Supermarkets, where a shortage of lorry drivers has created delays in supply of some foods, leading to empty shelves, have also reduced their orders.
For Deeley, even if farmers had “10 turkeys or 20,000”, the basic shortage of skilled labour would still be a problem.
The Traditional Farm-fresh Turkey Association, an industry body, has said the majority of its members have reported a five-fold increase in orders.
And the situation will inevitably hit consumers in the pocket.
“I think people will unfortunately have to see an increase in product costs,” said Deeley.
While the poultry sector is one of the hardest hit by labour shortages ahead of Christmas, it is far from being the only one.
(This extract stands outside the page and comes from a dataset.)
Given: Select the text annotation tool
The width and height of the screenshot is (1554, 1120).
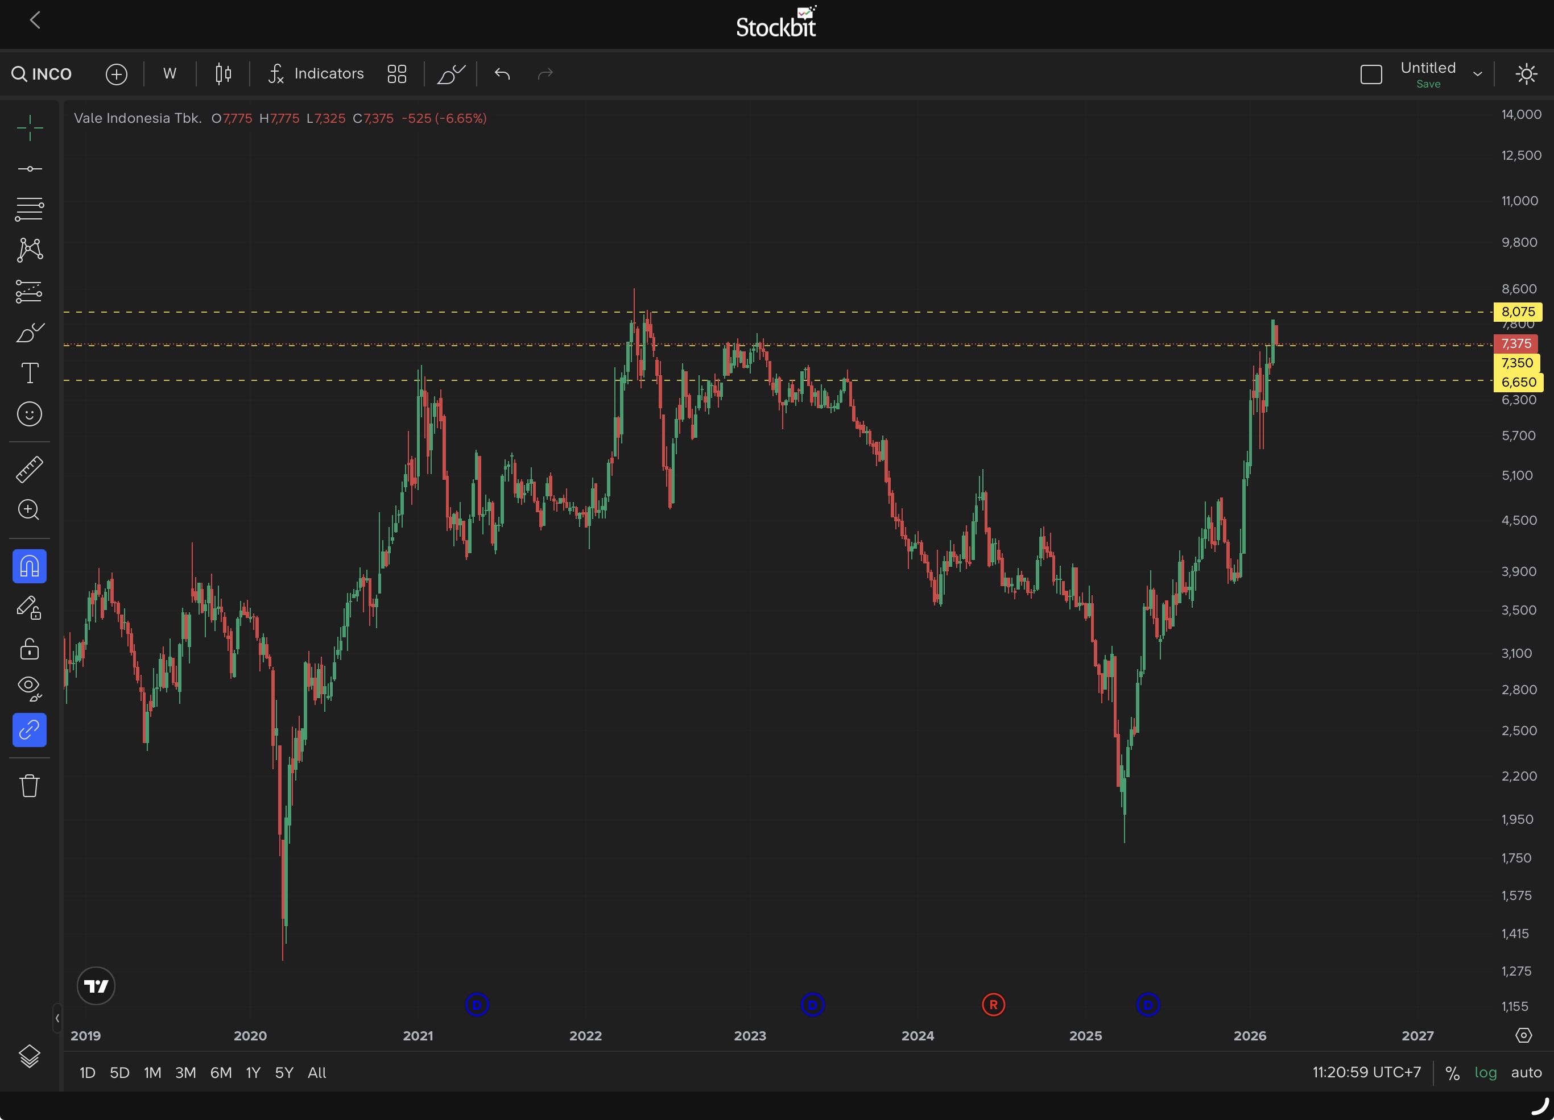Looking at the screenshot, I should click(29, 373).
Christmas tree providers have warned of higher prices and shortages due to increased costs of imported firs and raw materials, as well as labour and transport.
Global supply chain hold-ups and the increased cost of container shipments could have a knock-on effect on the cost of toys.
And once toys arrive at ports, a lack of lorry drivers and warehouse staff could compound problems.
Meanwhile, the pig industry is warning about a lack of abattoir staff and butchers — many of them also foreign workers — spiralling production costs and falling prices.
The National Pig Association called it “the biggest crisis” in decades, and would force livestock farmers to cull their animals without them going into the food chain.
That has left fears for the availability of another festive favourite served alongside turkey roast at Christmas — “pigs in blankets” (sausages wrapped in bacon).
To help, the government, which blames the coronavirus pandemic more than Brexit, has eased immigration rules to allow 5,500 three-month work visas for seasonal workers.
Many foreign workers went back to their home countries when the global health crisis struck and have not returned.
But farmers are concerned the visa waivers will have little effect.
“Would I leave my home, my country, my job, my security, just to come over and help out a country that said we don’t want you anymore? I wouldn’t do it,” said Deeley.
“I see the implications now of Brexit as just huge, colossal,” he explained, adding it had led to a situation where foreign workers felt “unloved”.
Down on the farm, difficult months lie ahead.
“I’m going to have to persuade the people that are working for me that we’re going to have to work 18-19 hours a day, instead of 16,” said Deeley.